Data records
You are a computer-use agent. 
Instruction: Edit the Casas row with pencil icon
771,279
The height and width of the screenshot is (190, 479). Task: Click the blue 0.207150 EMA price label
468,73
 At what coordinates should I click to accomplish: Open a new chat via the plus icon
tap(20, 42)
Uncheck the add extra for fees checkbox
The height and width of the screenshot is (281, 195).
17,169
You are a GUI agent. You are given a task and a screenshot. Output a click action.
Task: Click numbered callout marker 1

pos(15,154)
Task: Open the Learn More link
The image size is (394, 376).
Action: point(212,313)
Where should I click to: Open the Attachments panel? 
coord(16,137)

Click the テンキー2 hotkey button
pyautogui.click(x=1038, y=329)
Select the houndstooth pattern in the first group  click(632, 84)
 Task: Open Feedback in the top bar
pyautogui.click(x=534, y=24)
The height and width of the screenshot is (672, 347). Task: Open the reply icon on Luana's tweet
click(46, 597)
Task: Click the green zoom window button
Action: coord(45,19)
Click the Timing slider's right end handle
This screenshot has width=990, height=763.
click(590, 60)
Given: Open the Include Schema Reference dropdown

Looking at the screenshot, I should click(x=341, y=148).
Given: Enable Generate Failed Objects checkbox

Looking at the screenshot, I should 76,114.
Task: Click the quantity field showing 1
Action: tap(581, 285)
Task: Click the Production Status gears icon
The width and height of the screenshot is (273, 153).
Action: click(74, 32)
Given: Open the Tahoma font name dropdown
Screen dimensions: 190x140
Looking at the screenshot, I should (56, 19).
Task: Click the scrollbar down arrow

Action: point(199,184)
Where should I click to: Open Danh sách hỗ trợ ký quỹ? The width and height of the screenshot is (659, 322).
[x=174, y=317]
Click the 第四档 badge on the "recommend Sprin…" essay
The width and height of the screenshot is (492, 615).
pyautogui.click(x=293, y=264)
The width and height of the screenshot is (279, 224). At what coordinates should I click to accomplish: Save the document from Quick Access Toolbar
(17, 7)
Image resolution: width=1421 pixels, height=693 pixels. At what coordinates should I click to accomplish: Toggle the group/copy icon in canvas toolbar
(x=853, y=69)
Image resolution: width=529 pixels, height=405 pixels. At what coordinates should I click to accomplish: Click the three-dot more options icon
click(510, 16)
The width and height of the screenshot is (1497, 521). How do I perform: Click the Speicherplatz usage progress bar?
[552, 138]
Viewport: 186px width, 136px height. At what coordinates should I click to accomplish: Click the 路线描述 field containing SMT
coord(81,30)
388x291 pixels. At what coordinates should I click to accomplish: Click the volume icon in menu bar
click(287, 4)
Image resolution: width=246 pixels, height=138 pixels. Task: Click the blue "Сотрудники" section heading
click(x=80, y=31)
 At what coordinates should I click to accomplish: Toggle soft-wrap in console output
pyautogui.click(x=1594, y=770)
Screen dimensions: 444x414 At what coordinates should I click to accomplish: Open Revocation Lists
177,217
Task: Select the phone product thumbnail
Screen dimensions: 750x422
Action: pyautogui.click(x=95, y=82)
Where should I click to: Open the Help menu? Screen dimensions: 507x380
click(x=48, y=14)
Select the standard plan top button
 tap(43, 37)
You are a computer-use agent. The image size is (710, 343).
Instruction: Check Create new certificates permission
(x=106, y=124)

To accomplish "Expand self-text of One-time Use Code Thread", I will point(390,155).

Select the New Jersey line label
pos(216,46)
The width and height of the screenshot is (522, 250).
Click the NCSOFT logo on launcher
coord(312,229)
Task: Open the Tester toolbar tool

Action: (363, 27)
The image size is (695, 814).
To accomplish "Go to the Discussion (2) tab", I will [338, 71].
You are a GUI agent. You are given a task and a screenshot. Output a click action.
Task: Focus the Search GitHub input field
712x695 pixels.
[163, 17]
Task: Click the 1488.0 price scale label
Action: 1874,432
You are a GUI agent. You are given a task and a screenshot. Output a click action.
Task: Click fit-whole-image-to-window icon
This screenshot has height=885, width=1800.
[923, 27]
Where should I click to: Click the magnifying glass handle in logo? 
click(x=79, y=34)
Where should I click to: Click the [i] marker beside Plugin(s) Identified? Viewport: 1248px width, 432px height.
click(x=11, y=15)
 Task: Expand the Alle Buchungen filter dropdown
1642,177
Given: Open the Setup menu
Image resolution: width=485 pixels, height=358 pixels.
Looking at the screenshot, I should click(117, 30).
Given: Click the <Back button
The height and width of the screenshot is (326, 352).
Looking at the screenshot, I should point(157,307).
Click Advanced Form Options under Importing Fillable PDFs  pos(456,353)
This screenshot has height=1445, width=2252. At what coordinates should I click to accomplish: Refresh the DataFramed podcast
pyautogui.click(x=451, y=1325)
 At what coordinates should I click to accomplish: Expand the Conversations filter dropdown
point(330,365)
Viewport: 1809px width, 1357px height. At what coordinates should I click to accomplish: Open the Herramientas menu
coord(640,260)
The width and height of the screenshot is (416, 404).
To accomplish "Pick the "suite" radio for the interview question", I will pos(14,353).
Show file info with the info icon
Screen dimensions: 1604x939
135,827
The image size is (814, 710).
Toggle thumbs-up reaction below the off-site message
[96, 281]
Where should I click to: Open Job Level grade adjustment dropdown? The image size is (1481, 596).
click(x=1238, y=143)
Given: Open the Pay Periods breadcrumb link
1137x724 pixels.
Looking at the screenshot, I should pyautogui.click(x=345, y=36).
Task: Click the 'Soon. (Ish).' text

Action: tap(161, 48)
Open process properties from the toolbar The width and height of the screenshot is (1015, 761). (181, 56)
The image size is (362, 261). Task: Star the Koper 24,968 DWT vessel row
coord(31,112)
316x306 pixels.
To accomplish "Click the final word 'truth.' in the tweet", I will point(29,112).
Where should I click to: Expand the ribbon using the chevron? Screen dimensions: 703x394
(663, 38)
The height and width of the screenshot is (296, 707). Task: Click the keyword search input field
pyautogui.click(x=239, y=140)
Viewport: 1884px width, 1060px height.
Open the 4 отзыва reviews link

#### [Instructions to follow]
Copy the lines exactly, starting with the first line of the records and going on through the line containing "click(590, 60)".

#### [Solution to the exercise]
You are a computer-use agent. 
Instruction: Edit the Casas row with pencil icon
771,279
The height and width of the screenshot is (190, 479). Task: Click the blue 0.207150 EMA price label
468,73
 At what coordinates should I click to accomplish: Open a new chat via the plus icon
tap(20, 42)
Uncheck the add extra for fees checkbox
The height and width of the screenshot is (281, 195).
17,169
You are a GUI agent. You are given a task and a screenshot. Output a click action.
Task: Click numbered callout marker 1

pos(15,154)
Task: Open the Learn More link
The image size is (394, 376).
Action: point(212,313)
Where should I click to: Open the Attachments panel? 
coord(16,137)

Click the テンキー2 hotkey button
pyautogui.click(x=1038, y=329)
Select the houndstooth pattern in the first group  click(632, 84)
 Task: Open Feedback in the top bar
pyautogui.click(x=534, y=24)
The height and width of the screenshot is (672, 347). Task: Open the reply icon on Luana's tweet
click(46, 597)
Task: Click the green zoom window button
Action: coord(45,19)
Click the Timing slider's right end handle
This screenshot has width=990, height=763.
click(590, 60)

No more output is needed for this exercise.